* _Instructions to follow_:
Which buffers does the zebrafish neutral SMase figure legend below name for measuring the enzyme's activity at different pH values?

Structure and Mg²⁺-dependent neutral SMase activity of the cloned zebrafish enzyme. A, predicted amino acid sequence of zebrafish Mg²⁺-dependent neutral SMase 1. The two putative transmembrane domains identified by the SMART program are boxed. The putative Mg²⁺-complexing glutamine residue (▵), the asparagine residue involved in substrate binding (#), and the histidine residue that acts as the catalytic base (^*) are shown. Human (NM_009213) and mouse (NM_009213) homologs of zebrafish Mg²⁺-dependent neutral SMase 1 (GenBank™ accession number AB196165) were identified using a FASTA search of the GenBank™ data base, and the deduced amino acid sequences were aligned. Amino acid residues conserved in at least two of the proteins are shaded in black. B, the purified recombinant enzyme was subjected to reducing 10% SDS-PAGE and visualized by staining with Coomassie Brilliant Blue R-250. C, effect of Mg²⁺ ions on the activity of recombinant neutral SMase. Measurements with Mg²⁺ ions and EDTA were performed in the presence of 10 mm EDTA. D, effect of pH on neutral SMase activity. To determine the optimum pH, the activity of the purified recombinant enzyme was measured at 37 °C for 30 min in various buffers (100 mm): acetate (pH 4 and 5), PIPES (pH 6, 6.5, and 7), and Tris (pH 7.5, 8, 8.5, and 9). Each value shown represents the mean of three independent experiments at each pH. E, the neutral SMase activity in lysates of ZE cell lines stably transfected with FLAG-tagged wild-type or H272A mutant Mg²⁺-dependent neutral SMase constructs was assayed. Lane 1, control; lane 2, wild type; lane 3, H272A mutant. The expressed proteins in the cell lines were detected with anti-FLAG or anti-actin antibodies by Western blotting as described under “Experimental Procedures.” F, neutral SMase activity against in each line is shown. Column 1, control; column 2, wild type; column 3, H272A mutant. Each value represents the mean of three independent experiments; error bars represent standard deviations.

* _Data segment_:

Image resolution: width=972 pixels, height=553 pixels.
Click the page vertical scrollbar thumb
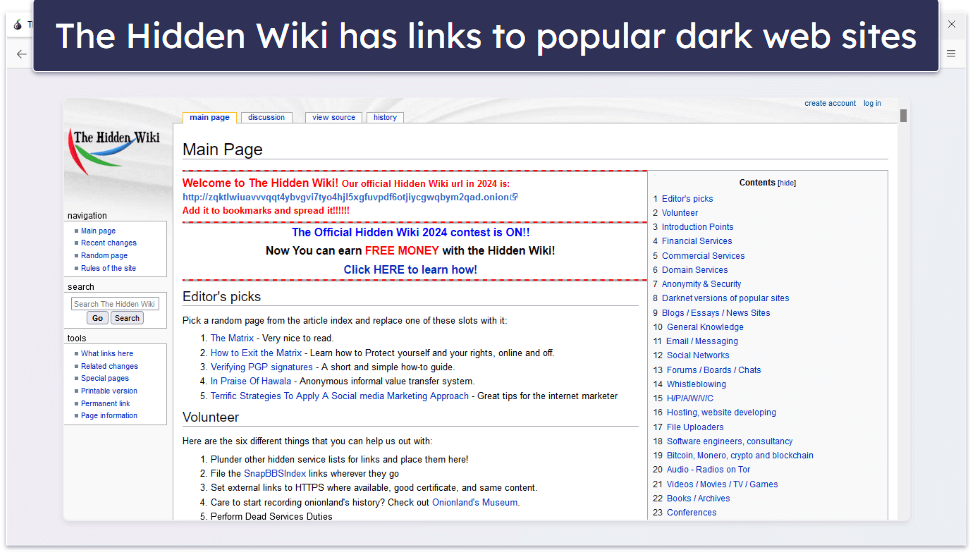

* _Result for this task_:
Acetate, PIPES, and Tris.